(Data records)
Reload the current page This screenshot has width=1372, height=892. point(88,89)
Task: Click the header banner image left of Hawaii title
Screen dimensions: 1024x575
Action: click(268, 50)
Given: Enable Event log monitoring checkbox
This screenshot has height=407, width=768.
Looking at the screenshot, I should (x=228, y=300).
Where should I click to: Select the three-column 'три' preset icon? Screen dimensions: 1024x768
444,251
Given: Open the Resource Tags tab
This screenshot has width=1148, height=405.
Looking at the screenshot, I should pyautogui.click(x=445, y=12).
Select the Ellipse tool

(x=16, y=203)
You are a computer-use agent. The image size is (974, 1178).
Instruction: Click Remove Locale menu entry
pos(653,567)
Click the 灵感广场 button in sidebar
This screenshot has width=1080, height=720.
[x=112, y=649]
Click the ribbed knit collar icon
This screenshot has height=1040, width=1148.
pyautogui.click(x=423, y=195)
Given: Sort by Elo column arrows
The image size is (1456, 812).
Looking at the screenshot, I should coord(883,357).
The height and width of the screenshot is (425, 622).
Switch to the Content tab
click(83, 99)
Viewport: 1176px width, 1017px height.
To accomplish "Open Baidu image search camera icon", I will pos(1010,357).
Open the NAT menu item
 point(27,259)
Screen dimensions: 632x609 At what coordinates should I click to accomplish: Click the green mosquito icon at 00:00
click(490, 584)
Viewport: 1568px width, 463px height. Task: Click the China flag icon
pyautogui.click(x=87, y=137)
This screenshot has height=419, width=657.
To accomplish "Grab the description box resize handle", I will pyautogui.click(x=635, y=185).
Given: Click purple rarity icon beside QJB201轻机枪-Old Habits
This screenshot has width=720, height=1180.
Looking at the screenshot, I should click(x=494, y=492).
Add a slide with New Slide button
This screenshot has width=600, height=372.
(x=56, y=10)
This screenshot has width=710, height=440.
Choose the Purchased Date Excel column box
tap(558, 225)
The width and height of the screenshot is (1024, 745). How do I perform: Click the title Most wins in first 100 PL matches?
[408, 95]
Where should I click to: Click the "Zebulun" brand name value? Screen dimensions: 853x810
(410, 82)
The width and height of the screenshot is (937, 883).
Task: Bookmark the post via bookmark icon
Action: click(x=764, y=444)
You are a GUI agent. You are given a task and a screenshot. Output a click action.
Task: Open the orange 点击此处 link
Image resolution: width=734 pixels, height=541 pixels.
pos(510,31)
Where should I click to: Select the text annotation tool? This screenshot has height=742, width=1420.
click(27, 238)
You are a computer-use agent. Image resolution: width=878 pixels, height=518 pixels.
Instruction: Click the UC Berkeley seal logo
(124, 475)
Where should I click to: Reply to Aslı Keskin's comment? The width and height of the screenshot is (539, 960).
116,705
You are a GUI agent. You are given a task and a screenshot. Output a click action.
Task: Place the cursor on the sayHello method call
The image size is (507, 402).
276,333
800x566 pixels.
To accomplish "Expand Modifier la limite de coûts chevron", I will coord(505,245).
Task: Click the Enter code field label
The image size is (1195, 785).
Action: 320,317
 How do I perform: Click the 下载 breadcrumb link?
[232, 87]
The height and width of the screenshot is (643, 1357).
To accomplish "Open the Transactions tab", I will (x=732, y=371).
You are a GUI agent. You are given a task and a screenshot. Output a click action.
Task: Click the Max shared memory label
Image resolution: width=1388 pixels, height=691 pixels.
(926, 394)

• [Task to carry out] Begin with the first line of the data above and, please, print each line exactly until you have printed the line containing "Viewport: 1176px width, 1017px height."; print nothing else.

• [Answer space]
Reload the current page This screenshot has width=1372, height=892. point(88,89)
Task: Click the header banner image left of Hawaii title
Screen dimensions: 1024x575
Action: click(268, 50)
Given: Enable Event log monitoring checkbox
This screenshot has height=407, width=768.
Looking at the screenshot, I should (x=228, y=300).
Where should I click to: Select the three-column 'три' preset icon? Screen dimensions: 1024x768
444,251
Given: Open the Resource Tags tab
This screenshot has width=1148, height=405.
Looking at the screenshot, I should pyautogui.click(x=445, y=12).
Select the Ellipse tool

(x=16, y=203)
You are a computer-use agent. The image size is (974, 1178).
Instruction: Click Remove Locale menu entry
pos(653,567)
Click the 灵感广场 button in sidebar
This screenshot has width=1080, height=720.
[x=112, y=649]
Click the ribbed knit collar icon
This screenshot has height=1040, width=1148.
pyautogui.click(x=423, y=195)
Given: Sort by Elo column arrows
The image size is (1456, 812).
Looking at the screenshot, I should coord(883,357).
The height and width of the screenshot is (425, 622).
Switch to the Content tab
click(83, 99)
Viewport: 1176px width, 1017px height.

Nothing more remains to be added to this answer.